== Information supplied ==
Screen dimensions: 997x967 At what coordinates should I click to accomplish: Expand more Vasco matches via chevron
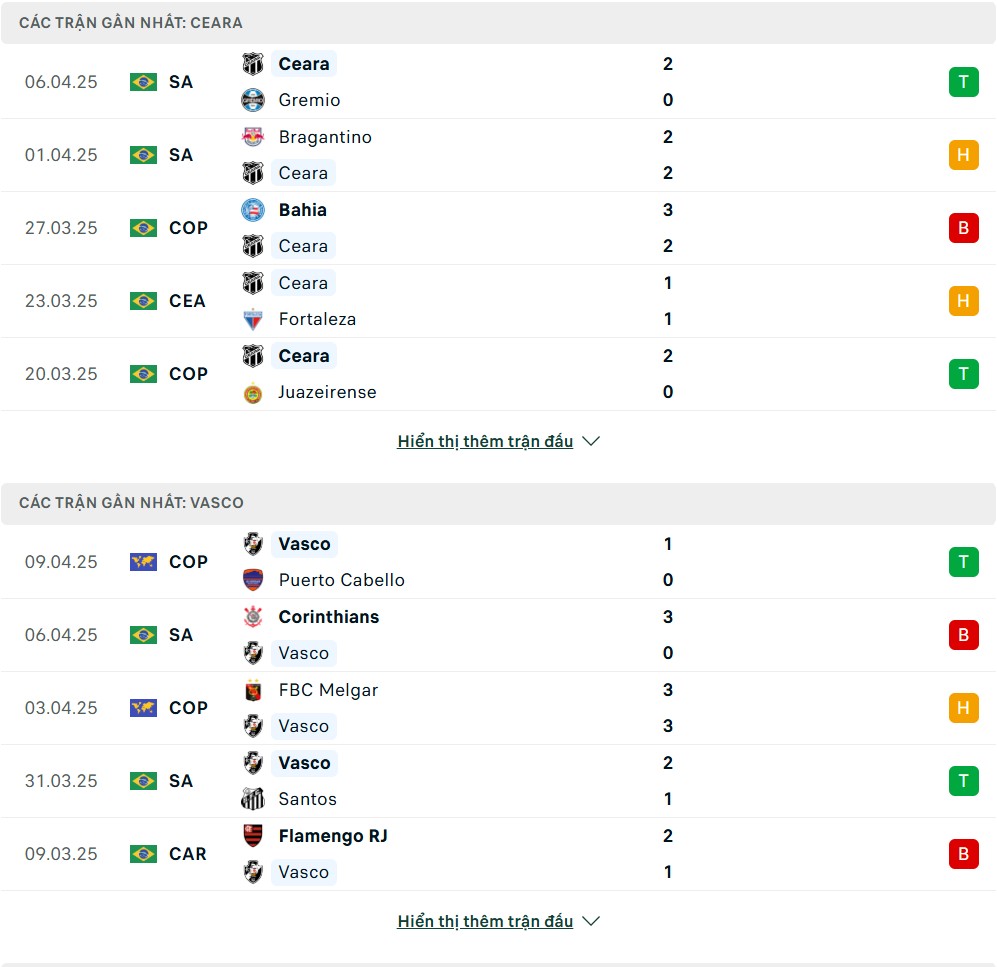coord(591,921)
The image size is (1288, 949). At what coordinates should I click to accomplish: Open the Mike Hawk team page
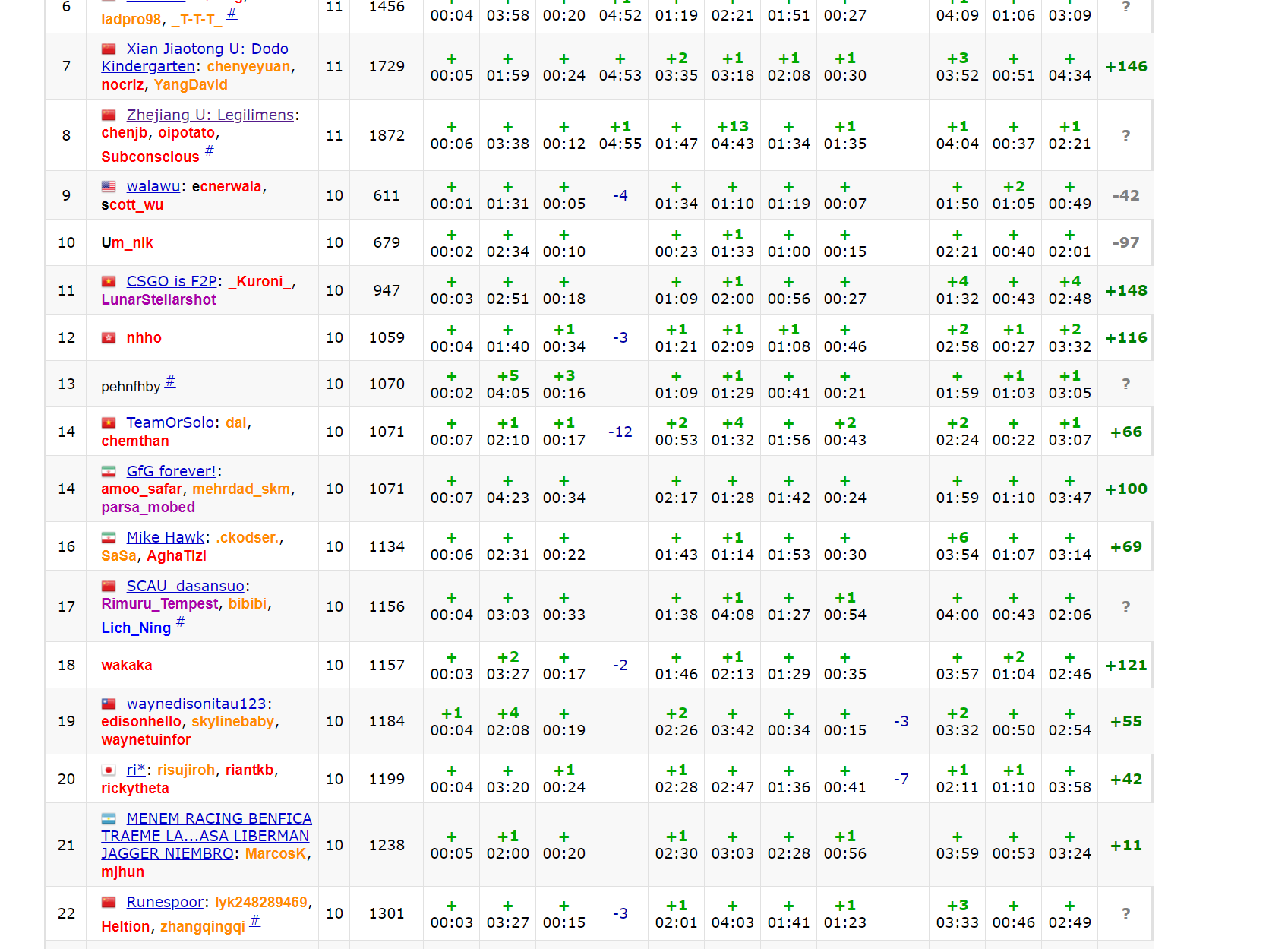coord(165,537)
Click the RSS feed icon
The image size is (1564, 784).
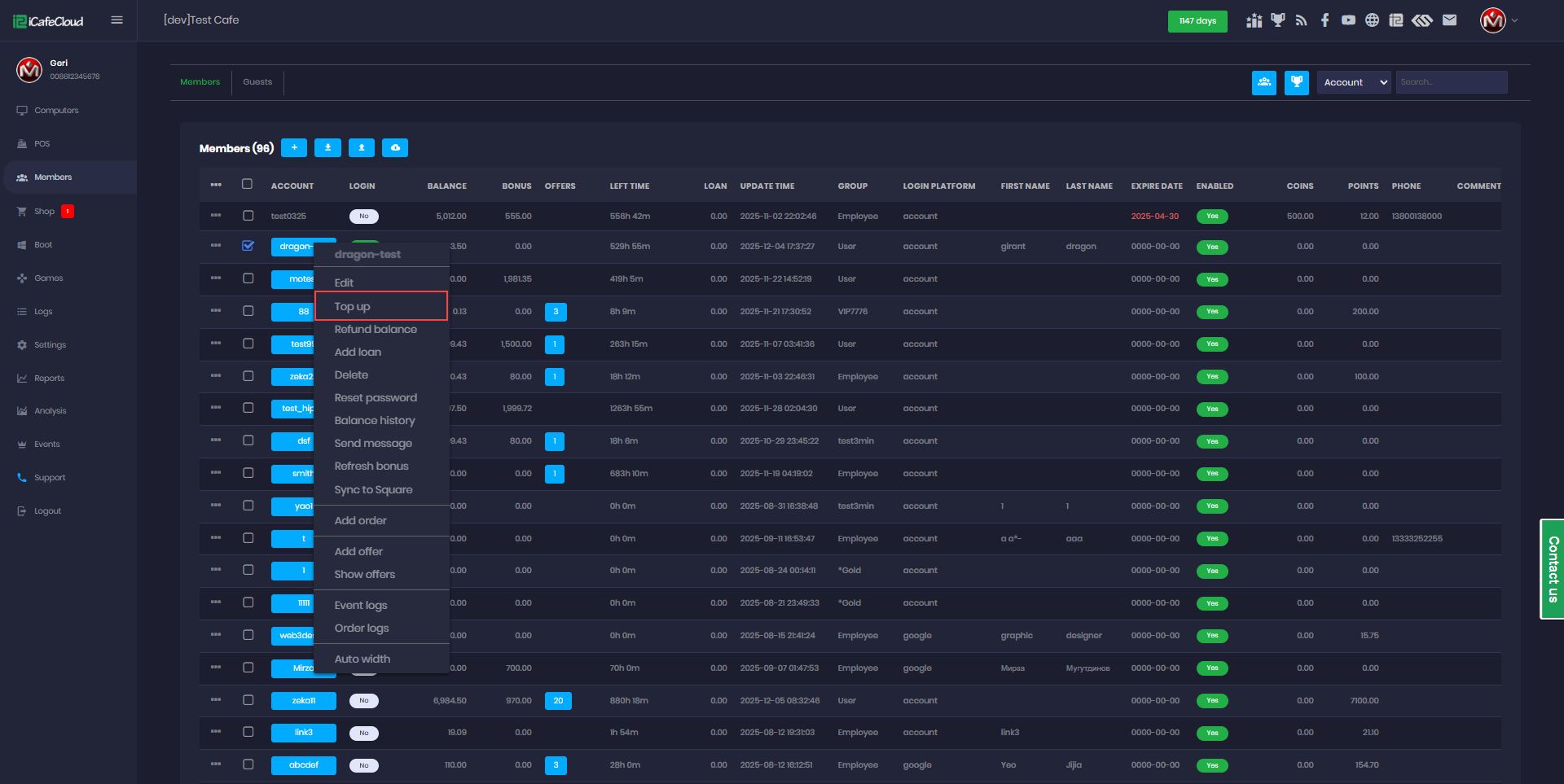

== Problem statement ==
Reproduce the text of every entry above word for word, omitting the pictures.

== Expected answer ==
Screen dimensions: 997x967 At what coordinates should I click to accomplish: Expand more Vasco matches via chevron
coord(591,921)
The image size is (1288, 949). At what coordinates should I click to accomplish: Open the Mike Hawk team page
coord(165,537)
Click the RSS feed icon
The image size is (1564, 784).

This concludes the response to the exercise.